━━ Given records ━━
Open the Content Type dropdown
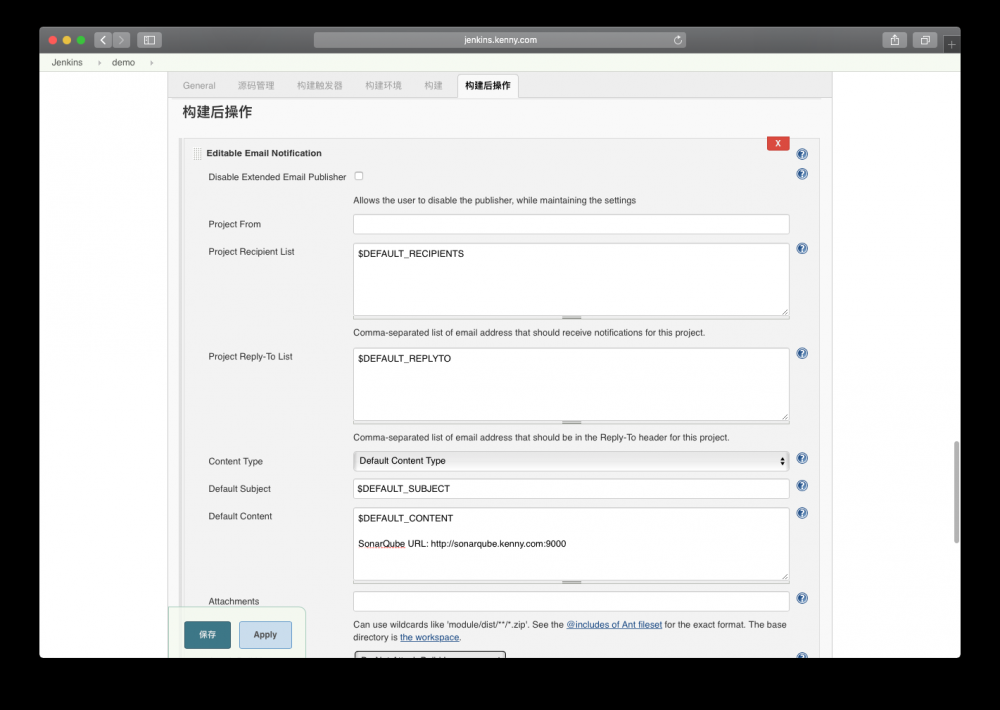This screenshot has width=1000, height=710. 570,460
━━━
━━ Given records ━━
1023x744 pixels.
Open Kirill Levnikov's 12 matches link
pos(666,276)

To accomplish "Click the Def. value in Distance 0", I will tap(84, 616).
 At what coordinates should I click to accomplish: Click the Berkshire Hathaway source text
━━━
━━ Given records ━━
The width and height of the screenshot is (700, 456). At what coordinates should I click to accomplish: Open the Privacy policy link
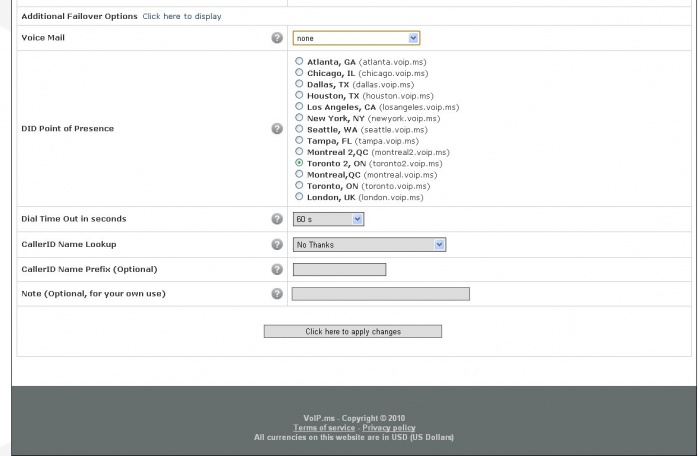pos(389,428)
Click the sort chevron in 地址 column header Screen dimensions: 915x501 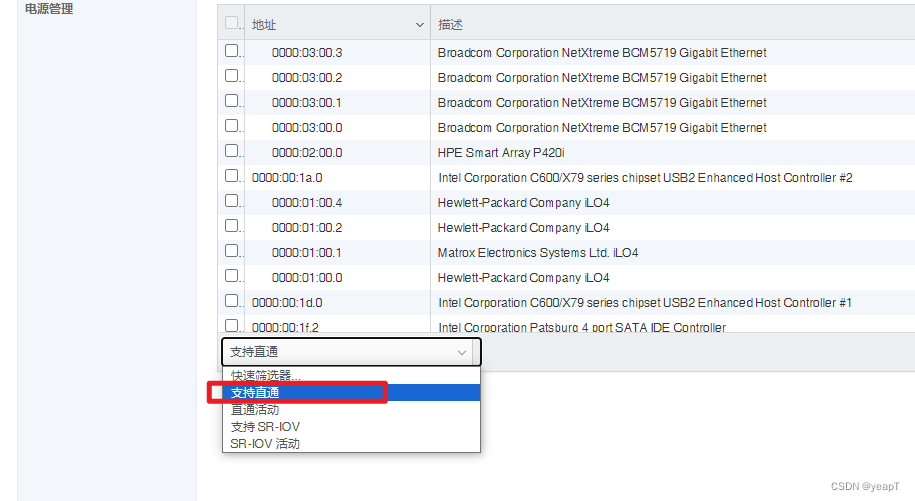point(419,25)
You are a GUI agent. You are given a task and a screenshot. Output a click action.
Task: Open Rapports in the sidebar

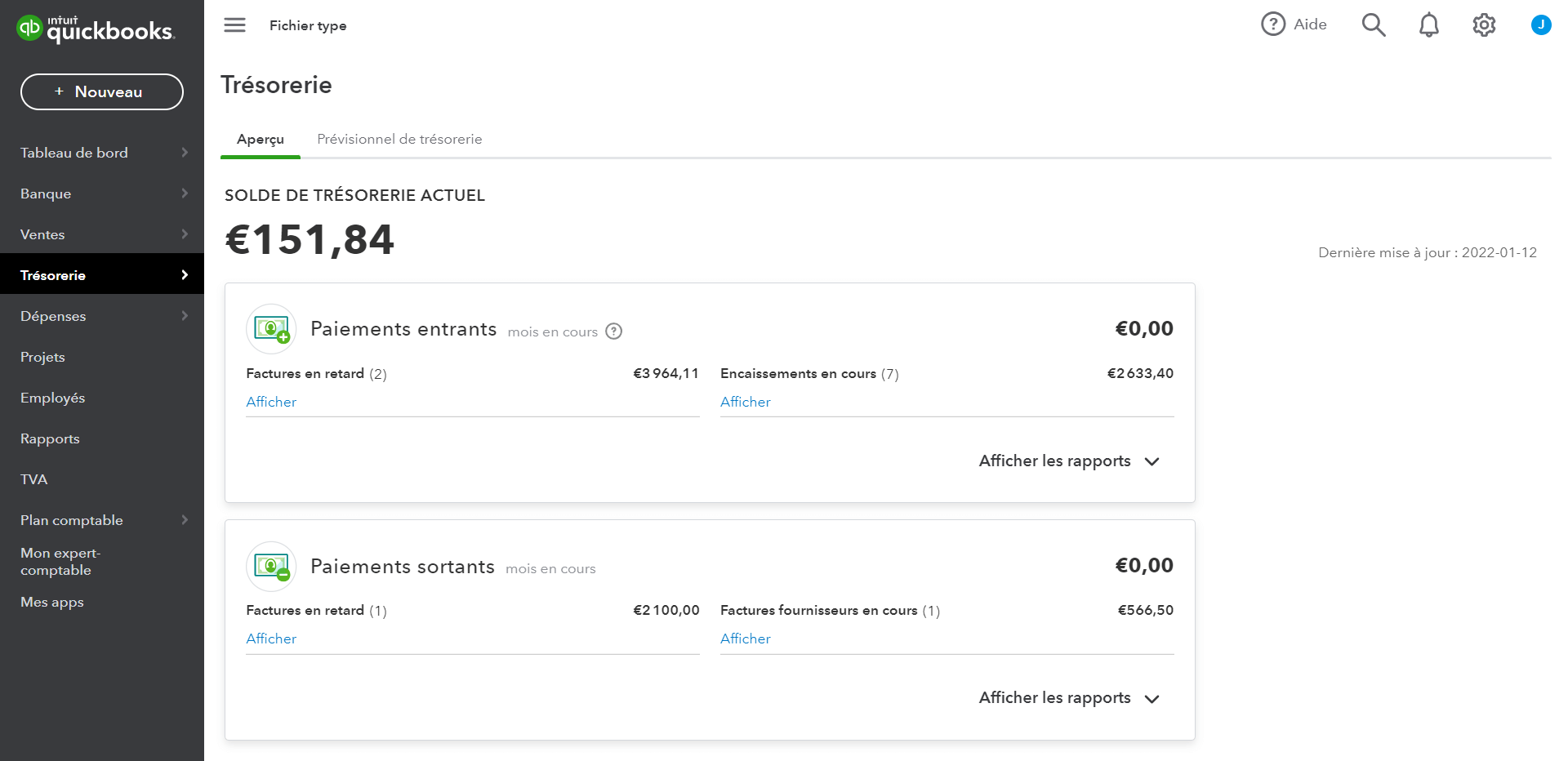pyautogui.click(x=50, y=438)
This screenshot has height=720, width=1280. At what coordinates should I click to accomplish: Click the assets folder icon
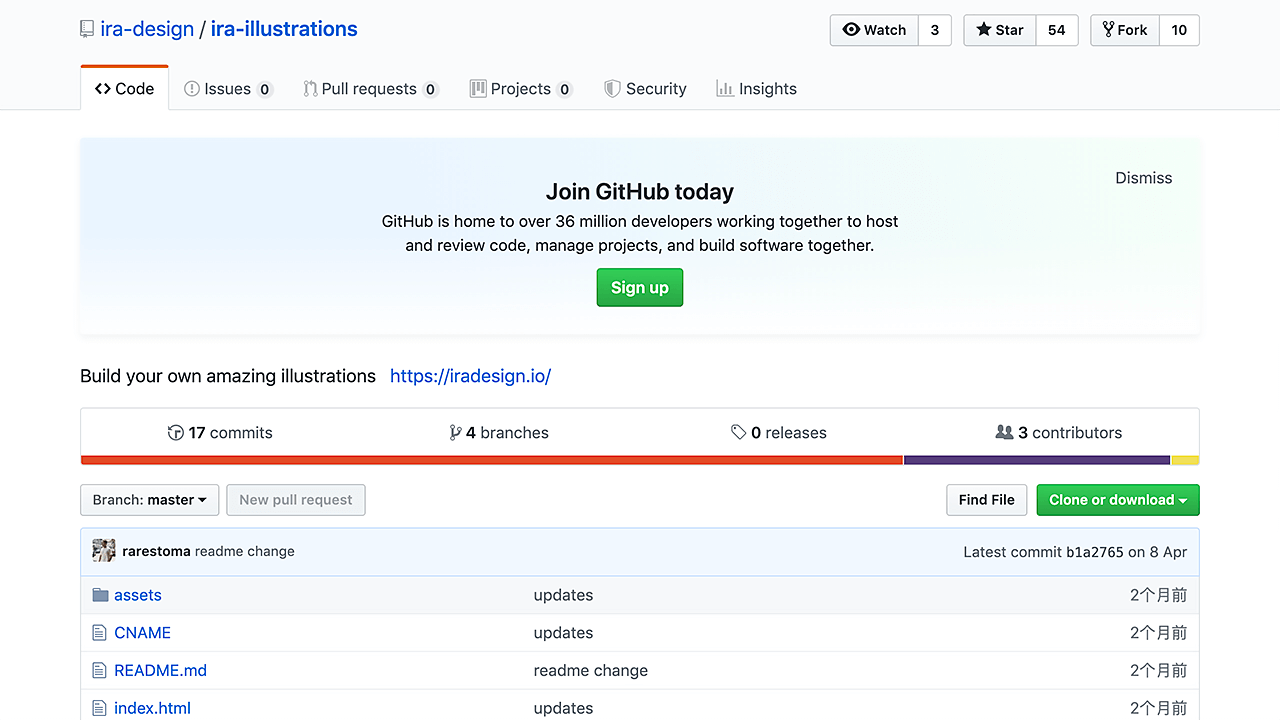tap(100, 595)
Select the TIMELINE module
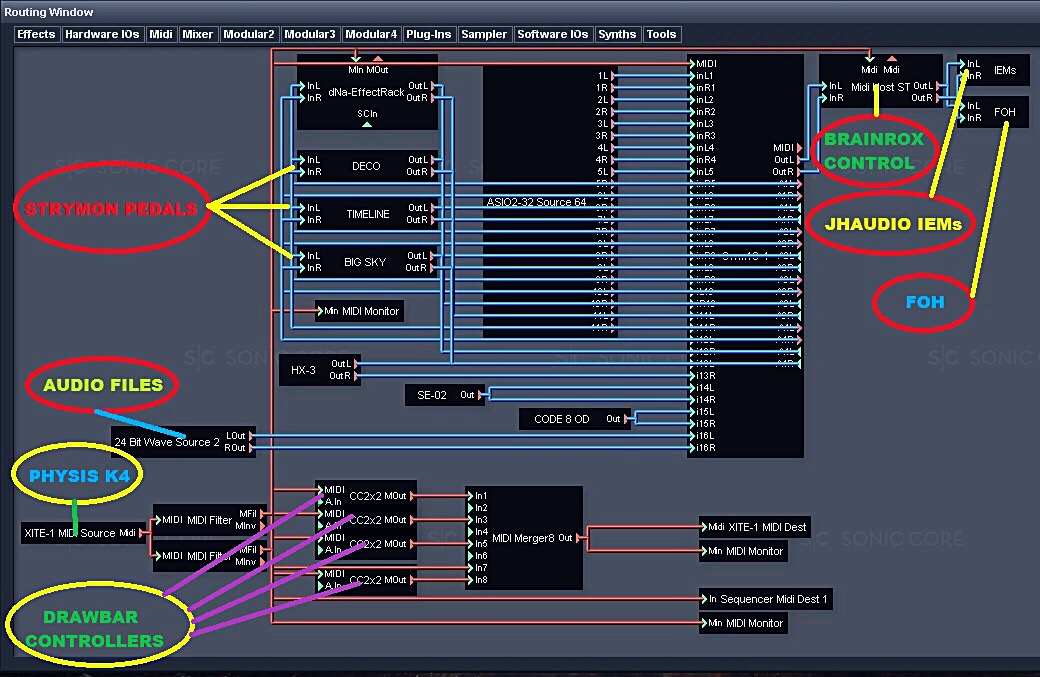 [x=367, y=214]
━━━
# Work order
From the material above, set down exactly the lines between the line holding "1023x744 pixels." and the line holding "Hathaway source text", inclusive. Include nothing else.

# Result of the task
1023x744 pixels.
Open Kirill Levnikov's 12 matches link
pos(666,276)

To accomplish "Click the Def. value in Distance 0", I will tap(84, 616).
 At what coordinates should I click to accomplish: Click the Berkshire Hathaway source text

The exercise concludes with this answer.